After the court rejected her claim that R.A. Brooklyn Park had received a fraudulent conveyance, Cartrette filed for and obtained orders of default against the parties responsible for the conveyance - Jeffers and Brooklyn Cycle. R.A. Brooklyn Park moved to have those orders of default vacated, citing the risk of inconsistent judgments. At a November 19, 2014, hearing, at which neither Jeffers nor Brooklyn Cycle was represented, the court set aside the orders of default, reasoning that any judgment of default would involve setting aside the transfer to R.A. Brooklyn Park even though R.A. Brooklyn Park had defeated Cartrette's claim.

Because the circuit court had not adjudicated the claims against Jeffers and Brooklyn Cycle, it had not entered a final judgment. See Md. Rule 2-602(a). Hence, to facilitate an appeal of the ruling in favor of R.A. Brooklyn Park, Cartrette, through counsel, requested that the court direct the entry of a final judgment as to R.A. Brooklyn Park under Rule 2-602(b). On December 3, 2014, the circuit court entered judgment as to R.A. Brooklyn Park, and Cartrette filed this timely appeal.

DISCUSSION

I. The Circuit Court Did Not Abuse Its Discretion in Not Permitting Cartrette to Employ Standby Counsel at the Summary Judgment Hearing

At the summary judgment hearing, Cartrette requested permission to have an attorney, who had not entered an appearance, sit at the counsel table (or just behind the bar) so that she could confer with him throughout the hearing. The circuit court denied her request. We see no abuse of discretion.

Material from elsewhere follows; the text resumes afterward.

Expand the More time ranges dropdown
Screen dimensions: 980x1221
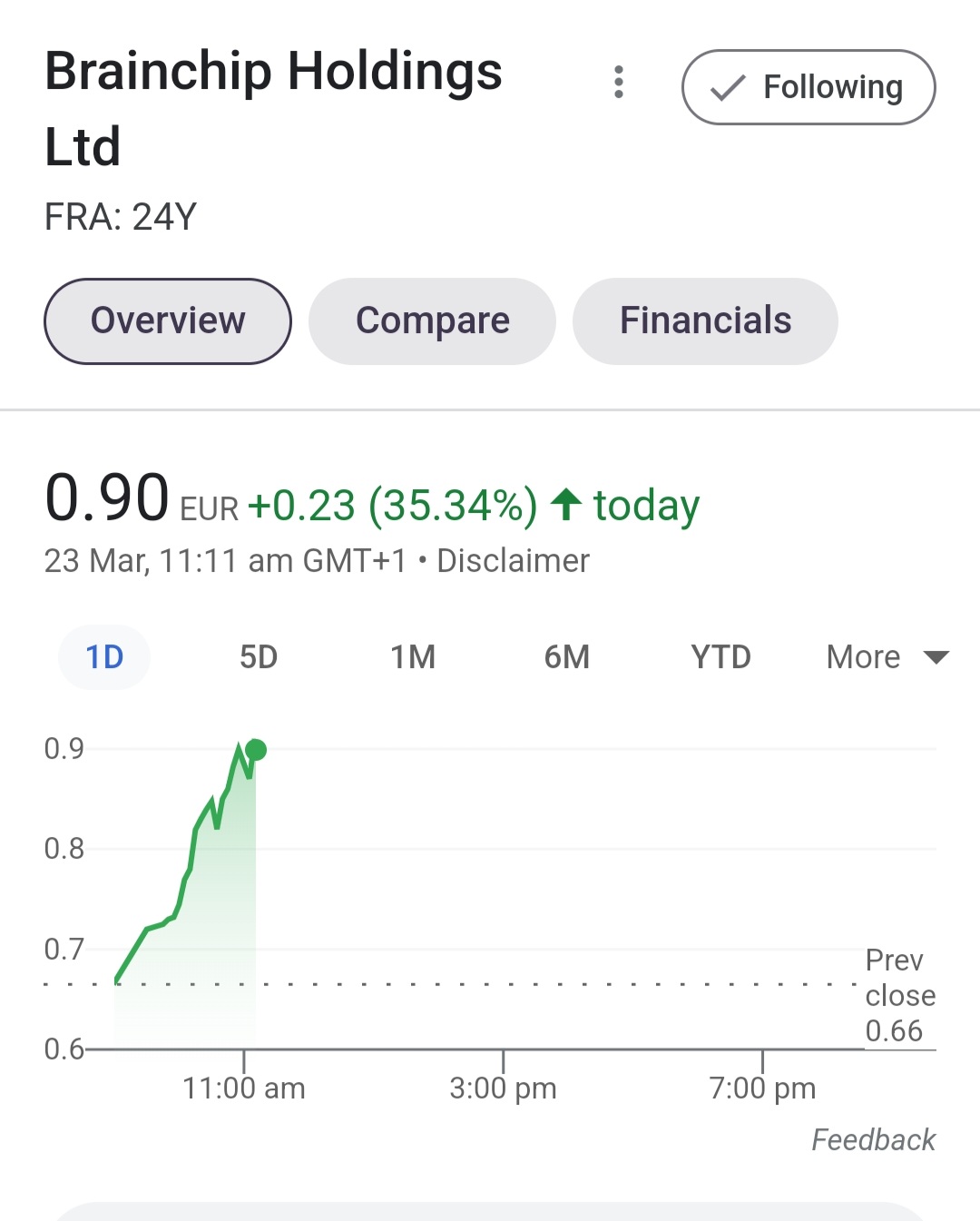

The record does not disclose why counsel declined to enter an appearance, but one may infer that it was because he did not want to subject himself to the possibility of an award of fees under Rule 1-341 for formally advocating a position that lacked substantial justification.

In criminal cases, a court has discretion to permit a self-represented defendant to use "standby counsel" to assist in the "exercise of the [constitutional] right of self-representation" and "to assist 'the court in maintaining some measure of control over the proceeding.'" Harris v. State, 344 Md. 497, 506 (1997) (quoting Harris v. State, 107 Md. App. 399, 413 (1995)); see also Parren v. State, 309 Md. 260, 264 (1987) (stating that self-represented criminal defendant may have "the aid, advice and allocution of counsel in the discretion of the trial judge").

No Maryland court has ever considered whether a self-represented party has a similar right to "standby counsel" in a civil case. But even assuming the existence of a right to standby counsel in a civil case, the right would certainly be subject to the trial court's discretion, as the right to standby counsel is in criminal cases. See Harris, 344 Md. at 506.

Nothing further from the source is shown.